この季節になると、次は春夏の企画も同時進行で進めなくちゃいけなくて。
気持ちも身体も、無意識に焦ってしまうことが多い。
『彩星、元気してるの?』
週末の早朝、まだ眠っていたい私を起こしたのは、ママからの電話。
『ん……今、何時?』
『15時だけど。』
『……こっち、まだ7時なんだけど。』
『お休みだからって寝過ごしちゃダメよ?』
『んー……最近ちょっと疲れてるから、まだ眠りたいの。』
もういい大人になったのに、どうしても親の前では子供に戻ってしまう。
ママのお小言も、離れて暮らすとありがたく感じられて。
私もいつか、部長とこんな風に家族になるんだよね。
なんとなく頭が冴えてきて、せっかく電話を掛けてきてくれたママと話すことにした。
『あのね、ママの1番大切なものって何?』
『なぁに、急に。そうねぇ…1つだけじゃなきゃいけないの?』
ちょっと恥ずかしがりながらも、考え始めてくれるママが微笑んでいるのが分かる。
『うん。失いたくないもの、でもいいけど。』
そうねぇ…ってもう1度呟いてから、少しだけ沈黙があって。
過ごしている時間の区切りが違っても、こうして共有できるんだ。
『パパと、彩星の笑顔かな。2人が笑っていてくれないと、ママ頑張れないのよ。
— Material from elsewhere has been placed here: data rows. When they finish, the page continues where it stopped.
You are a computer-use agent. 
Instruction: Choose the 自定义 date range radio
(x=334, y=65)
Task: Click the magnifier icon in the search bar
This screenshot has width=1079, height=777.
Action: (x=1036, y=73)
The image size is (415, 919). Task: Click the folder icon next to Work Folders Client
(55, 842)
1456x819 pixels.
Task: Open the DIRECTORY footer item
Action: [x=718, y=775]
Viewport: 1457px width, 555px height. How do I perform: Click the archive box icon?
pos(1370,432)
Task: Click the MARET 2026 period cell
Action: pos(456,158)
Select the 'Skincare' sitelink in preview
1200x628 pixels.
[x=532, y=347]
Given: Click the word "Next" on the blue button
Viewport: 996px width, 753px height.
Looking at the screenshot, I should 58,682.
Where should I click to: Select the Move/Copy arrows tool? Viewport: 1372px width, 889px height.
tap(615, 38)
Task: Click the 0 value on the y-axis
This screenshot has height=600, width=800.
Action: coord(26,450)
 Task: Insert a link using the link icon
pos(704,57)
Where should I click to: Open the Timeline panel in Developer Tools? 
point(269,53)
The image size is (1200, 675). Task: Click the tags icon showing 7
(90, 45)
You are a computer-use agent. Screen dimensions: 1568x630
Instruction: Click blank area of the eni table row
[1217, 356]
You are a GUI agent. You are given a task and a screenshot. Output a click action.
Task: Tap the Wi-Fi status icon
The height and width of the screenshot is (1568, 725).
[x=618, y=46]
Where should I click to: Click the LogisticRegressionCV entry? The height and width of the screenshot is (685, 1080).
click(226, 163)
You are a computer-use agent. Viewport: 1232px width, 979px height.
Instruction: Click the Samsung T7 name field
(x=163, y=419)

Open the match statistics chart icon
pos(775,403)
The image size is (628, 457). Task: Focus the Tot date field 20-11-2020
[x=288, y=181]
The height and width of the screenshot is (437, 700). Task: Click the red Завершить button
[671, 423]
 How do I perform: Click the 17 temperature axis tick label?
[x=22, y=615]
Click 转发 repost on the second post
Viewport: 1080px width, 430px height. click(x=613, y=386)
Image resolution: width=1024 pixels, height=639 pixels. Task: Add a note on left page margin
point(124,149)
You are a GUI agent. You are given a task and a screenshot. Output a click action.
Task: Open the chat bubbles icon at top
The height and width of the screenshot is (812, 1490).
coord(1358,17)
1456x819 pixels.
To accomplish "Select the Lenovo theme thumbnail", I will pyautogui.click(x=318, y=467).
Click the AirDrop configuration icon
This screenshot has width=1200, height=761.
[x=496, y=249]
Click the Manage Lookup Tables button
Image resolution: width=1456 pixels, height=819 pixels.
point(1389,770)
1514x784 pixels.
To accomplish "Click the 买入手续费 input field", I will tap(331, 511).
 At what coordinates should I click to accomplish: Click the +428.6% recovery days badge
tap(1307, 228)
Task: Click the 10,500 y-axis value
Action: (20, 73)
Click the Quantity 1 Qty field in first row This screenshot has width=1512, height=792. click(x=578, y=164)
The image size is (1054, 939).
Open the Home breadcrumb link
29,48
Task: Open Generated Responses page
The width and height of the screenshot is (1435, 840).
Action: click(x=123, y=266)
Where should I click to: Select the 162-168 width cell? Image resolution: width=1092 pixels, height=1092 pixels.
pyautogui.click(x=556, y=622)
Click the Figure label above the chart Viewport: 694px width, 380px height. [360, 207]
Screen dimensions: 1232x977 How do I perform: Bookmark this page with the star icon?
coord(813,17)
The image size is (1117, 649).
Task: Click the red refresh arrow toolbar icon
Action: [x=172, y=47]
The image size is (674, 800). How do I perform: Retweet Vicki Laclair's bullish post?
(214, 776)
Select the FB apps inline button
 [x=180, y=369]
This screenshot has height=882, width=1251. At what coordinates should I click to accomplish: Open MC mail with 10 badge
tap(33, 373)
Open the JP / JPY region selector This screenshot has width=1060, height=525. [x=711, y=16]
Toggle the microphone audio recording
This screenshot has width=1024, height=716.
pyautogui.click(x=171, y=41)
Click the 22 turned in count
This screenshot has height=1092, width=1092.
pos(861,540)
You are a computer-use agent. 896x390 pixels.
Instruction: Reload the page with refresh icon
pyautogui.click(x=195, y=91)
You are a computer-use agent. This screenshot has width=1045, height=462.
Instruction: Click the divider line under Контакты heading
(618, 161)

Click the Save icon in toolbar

……どうしたの?らしくない質問しちゃって。』
らしくない、か。
そうかもしれない。私、こんな話をママとしたことなかった。
いつも自分のことは自分で決めて、それを両親は応援してくれて。
その代わり、ちゃんと最後まで頑張ることを約束してきた。
だから、迷っているなんて、意外なんだろうな。